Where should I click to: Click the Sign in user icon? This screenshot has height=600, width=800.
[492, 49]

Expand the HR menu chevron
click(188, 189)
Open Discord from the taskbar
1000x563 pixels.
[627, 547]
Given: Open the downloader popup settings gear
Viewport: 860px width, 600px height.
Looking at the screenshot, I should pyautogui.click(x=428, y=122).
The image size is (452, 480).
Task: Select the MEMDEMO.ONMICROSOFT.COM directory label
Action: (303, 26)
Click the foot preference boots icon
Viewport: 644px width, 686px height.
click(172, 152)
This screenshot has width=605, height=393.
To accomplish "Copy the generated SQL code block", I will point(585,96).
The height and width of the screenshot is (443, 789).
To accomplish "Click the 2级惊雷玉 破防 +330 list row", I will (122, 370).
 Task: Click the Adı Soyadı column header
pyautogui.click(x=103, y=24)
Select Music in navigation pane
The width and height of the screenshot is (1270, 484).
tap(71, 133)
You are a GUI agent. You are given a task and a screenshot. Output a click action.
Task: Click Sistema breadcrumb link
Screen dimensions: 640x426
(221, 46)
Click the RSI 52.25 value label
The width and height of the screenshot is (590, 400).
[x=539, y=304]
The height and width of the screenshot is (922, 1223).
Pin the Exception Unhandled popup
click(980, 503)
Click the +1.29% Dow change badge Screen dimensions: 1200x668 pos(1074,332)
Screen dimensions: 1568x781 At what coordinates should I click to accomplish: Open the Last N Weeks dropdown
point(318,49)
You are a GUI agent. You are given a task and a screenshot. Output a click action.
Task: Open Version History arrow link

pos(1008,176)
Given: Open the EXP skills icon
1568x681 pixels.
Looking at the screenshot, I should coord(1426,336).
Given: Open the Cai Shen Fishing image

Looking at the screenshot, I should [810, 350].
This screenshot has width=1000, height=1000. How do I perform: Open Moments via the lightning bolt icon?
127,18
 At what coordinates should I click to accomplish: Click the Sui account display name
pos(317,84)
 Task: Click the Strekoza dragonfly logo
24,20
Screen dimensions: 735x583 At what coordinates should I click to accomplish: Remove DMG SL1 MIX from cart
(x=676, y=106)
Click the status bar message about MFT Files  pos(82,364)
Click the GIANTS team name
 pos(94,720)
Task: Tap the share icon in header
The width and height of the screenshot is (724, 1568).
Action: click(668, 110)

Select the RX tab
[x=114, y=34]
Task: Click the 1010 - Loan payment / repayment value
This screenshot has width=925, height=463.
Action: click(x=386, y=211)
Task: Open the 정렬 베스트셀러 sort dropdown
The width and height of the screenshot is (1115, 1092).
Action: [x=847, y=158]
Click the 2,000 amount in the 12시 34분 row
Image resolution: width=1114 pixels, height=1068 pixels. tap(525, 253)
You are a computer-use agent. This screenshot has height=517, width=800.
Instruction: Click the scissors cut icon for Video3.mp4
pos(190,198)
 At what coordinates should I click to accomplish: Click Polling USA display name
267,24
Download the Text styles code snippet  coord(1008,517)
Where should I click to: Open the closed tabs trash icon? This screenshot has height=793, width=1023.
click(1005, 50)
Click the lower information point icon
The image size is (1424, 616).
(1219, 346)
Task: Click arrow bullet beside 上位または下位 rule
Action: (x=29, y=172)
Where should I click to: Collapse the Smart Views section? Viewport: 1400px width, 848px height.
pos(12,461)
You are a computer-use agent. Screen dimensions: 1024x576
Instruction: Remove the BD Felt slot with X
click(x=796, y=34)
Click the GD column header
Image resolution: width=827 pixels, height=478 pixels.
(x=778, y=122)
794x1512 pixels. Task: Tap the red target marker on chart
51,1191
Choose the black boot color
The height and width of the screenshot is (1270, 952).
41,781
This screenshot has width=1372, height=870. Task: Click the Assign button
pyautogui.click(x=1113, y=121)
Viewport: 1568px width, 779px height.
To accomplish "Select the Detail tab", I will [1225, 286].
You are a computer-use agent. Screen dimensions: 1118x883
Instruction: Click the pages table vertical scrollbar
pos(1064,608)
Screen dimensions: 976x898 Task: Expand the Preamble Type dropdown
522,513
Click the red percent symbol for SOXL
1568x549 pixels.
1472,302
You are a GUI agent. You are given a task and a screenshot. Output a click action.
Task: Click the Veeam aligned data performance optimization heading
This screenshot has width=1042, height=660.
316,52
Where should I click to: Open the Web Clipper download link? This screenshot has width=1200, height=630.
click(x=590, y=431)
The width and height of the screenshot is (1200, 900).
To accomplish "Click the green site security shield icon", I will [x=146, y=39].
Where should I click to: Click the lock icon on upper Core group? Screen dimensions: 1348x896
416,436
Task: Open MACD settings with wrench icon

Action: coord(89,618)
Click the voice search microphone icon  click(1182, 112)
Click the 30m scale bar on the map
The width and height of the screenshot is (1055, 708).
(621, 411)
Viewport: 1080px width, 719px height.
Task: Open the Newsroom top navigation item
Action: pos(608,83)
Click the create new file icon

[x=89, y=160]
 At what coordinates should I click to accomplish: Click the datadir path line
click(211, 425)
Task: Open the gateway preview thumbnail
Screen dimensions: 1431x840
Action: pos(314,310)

──────

**What to produce**
After reading the data above, print it all again exactly.

**Response to this task**
Where should I click to: Click the Sign in user icon? This screenshot has height=600, width=800.
[492, 49]

Expand the HR menu chevron
click(188, 189)
Open Discord from the taskbar
1000x563 pixels.
[627, 547]
Given: Open the downloader popup settings gear
Viewport: 860px width, 600px height.
Looking at the screenshot, I should pyautogui.click(x=428, y=122).
The image size is (452, 480).
Task: Select the MEMDEMO.ONMICROSOFT.COM directory label
Action: (303, 26)
Click the foot preference boots icon
Viewport: 644px width, 686px height.
click(172, 152)
This screenshot has width=605, height=393.
To accomplish "Copy the generated SQL code block", I will point(585,96).
The height and width of the screenshot is (443, 789).
To accomplish "Click the 2级惊雷玉 破防 +330 list row", I will (122, 370).
 Task: Click the Adı Soyadı column header
pyautogui.click(x=103, y=24)
Select Music in navigation pane
The width and height of the screenshot is (1270, 484).
tap(71, 133)
You are a GUI agent. You are given a task and a screenshot. Output a click action.
Task: Click Sistema breadcrumb link
Screen dimensions: 640x426
(221, 46)
Click the RSI 52.25 value label
The width and height of the screenshot is (590, 400).
[x=539, y=304]
The height and width of the screenshot is (922, 1223).
Pin the Exception Unhandled popup
click(980, 503)
Click the +1.29% Dow change badge Screen dimensions: 1200x668 pos(1074,332)
Screen dimensions: 1568x781 At what coordinates should I click to accomplish: Open the Last N Weeks dropdown
point(318,49)
You are a GUI agent. You are given a task and a screenshot. Output a click action.
Task: Open Version History arrow link

pos(1008,176)
Given: Open the EXP skills icon
1568x681 pixels.
Looking at the screenshot, I should coord(1426,336).
Given: Open the Cai Shen Fishing image

Looking at the screenshot, I should [810, 350].
This screenshot has width=1000, height=1000. How do I perform: Open Moments via the lightning bolt icon?
127,18
 At what coordinates should I click to accomplish: Click the Sui account display name
pos(317,84)
 Task: Click the Strekoza dragonfly logo
24,20
Screen dimensions: 735x583 At what coordinates should I click to accomplish: Remove DMG SL1 MIX from cart
(x=676, y=106)
Click the status bar message about MFT Files  pos(82,364)
Click the GIANTS team name
 pos(94,720)
Task: Tap the share icon in header
The width and height of the screenshot is (724, 1568).
Action: click(668, 110)

Select the RX tab
[x=114, y=34]
Task: Click the 1010 - Loan payment / repayment value
This screenshot has width=925, height=463.
Action: click(x=386, y=211)
Task: Open the 정렬 베스트셀러 sort dropdown
The width and height of the screenshot is (1115, 1092).
Action: [x=847, y=158]
Click the 2,000 amount in the 12시 34분 row
Image resolution: width=1114 pixels, height=1068 pixels. tap(525, 253)
You are a computer-use agent. This screenshot has height=517, width=800.
Instruction: Click the scissors cut icon for Video3.mp4
pos(190,198)
 At what coordinates should I click to accomplish: Click Polling USA display name
267,24
Download the Text styles code snippet  coord(1008,517)
Where should I click to: Open the closed tabs trash icon? This screenshot has height=793, width=1023.
click(1005, 50)
Click the lower information point icon
The image size is (1424, 616).
(1219, 346)
Task: Click arrow bullet beside 上位または下位 rule
Action: (x=29, y=172)
Where should I click to: Collapse the Smart Views section? Viewport: 1400px width, 848px height.
pos(12,461)
You are a computer-use agent. Screen dimensions: 1024x576
Instruction: Remove the BD Felt slot with X
click(x=796, y=34)
Click the GD column header
Image resolution: width=827 pixels, height=478 pixels.
(x=778, y=122)
794x1512 pixels. Task: Tap the red target marker on chart
51,1191
Choose the black boot color
The height and width of the screenshot is (1270, 952).
41,781
This screenshot has width=1372, height=870. Task: Click the Assign button
pyautogui.click(x=1113, y=121)
Viewport: 1568px width, 779px height.
To accomplish "Select the Detail tab", I will [1225, 286].
You are a computer-use agent. Screen dimensions: 1118x883
Instruction: Click the pages table vertical scrollbar
pos(1064,608)
Screen dimensions: 976x898 Task: Expand the Preamble Type dropdown
522,513
Click the red percent symbol for SOXL
1568x549 pixels.
1472,302
You are a GUI agent. You are given a task and a screenshot. Output a click action.
Task: Click the Veeam aligned data performance optimization heading
This screenshot has width=1042, height=660.
316,52
Where should I click to: Open the Web Clipper download link? This screenshot has width=1200, height=630.
click(x=590, y=431)
The width and height of the screenshot is (1200, 900).
To accomplish "Click the green site security shield icon", I will [x=146, y=39].
Where should I click to: Click the lock icon on upper Core group? Screen dimensions: 1348x896
416,436
Task: Open MACD settings with wrench icon

Action: coord(89,618)
Click the voice search microphone icon  click(1182, 112)
Click the 30m scale bar on the map
The width and height of the screenshot is (1055, 708).
(621, 411)
Viewport: 1080px width, 719px height.
Task: Open the Newsroom top navigation item
Action: pos(608,83)
Click the create new file icon

[x=89, y=160]
 At what coordinates should I click to accomplish: Click the datadir path line
click(211, 425)
Task: Open the gateway preview thumbnail
Screen dimensions: 1431x840
Action: pos(314,310)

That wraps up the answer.